MATERIAL PROVIDED:
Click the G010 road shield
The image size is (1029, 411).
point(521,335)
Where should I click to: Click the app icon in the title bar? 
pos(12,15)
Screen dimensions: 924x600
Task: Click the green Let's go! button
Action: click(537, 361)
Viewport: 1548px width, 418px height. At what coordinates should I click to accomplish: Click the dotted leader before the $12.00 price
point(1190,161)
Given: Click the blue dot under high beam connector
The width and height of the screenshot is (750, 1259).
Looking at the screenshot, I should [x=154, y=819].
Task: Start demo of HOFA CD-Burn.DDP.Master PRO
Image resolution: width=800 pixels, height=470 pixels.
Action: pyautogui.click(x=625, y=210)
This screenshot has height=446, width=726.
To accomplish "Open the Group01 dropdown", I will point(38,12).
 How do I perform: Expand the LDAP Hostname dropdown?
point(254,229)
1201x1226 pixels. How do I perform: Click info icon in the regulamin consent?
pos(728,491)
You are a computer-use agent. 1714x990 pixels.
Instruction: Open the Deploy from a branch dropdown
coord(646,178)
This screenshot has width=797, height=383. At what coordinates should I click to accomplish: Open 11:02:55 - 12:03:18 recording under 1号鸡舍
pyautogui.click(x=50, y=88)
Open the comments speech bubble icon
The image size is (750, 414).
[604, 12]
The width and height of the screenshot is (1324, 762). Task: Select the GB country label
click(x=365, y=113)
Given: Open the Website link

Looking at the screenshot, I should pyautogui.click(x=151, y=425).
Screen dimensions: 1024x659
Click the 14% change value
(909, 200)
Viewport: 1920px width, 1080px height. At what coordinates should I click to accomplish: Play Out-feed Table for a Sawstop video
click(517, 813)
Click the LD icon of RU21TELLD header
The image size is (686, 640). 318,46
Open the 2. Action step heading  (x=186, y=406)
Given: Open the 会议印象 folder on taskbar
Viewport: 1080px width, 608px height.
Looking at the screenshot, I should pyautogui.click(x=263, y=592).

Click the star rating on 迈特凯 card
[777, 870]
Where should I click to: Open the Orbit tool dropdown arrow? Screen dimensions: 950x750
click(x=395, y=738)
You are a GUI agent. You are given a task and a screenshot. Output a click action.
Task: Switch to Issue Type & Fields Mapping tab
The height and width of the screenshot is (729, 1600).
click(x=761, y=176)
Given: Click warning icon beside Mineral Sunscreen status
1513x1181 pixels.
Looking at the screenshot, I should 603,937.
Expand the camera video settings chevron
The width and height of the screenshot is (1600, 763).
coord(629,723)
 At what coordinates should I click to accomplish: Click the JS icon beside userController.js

ACTIVITY: What the task asks for is a word-for-word repeat of the lines above, from the first through the one containing "Task: Start demo".

ANSWER SECTION:
Click the G010 road shield
The image size is (1029, 411).
point(521,335)
Where should I click to: Click the app icon in the title bar? 
pos(12,15)
Screen dimensions: 924x600
Task: Click the green Let's go! button
Action: click(537, 361)
Viewport: 1548px width, 418px height. At what coordinates should I click to accomplish: Click the dotted leader before the $12.00 price
point(1190,161)
Given: Click the blue dot under high beam connector
The width and height of the screenshot is (750, 1259).
Looking at the screenshot, I should [x=154, y=819].
Task: Start demo of HOFA CD-Burn.DDP.Master PRO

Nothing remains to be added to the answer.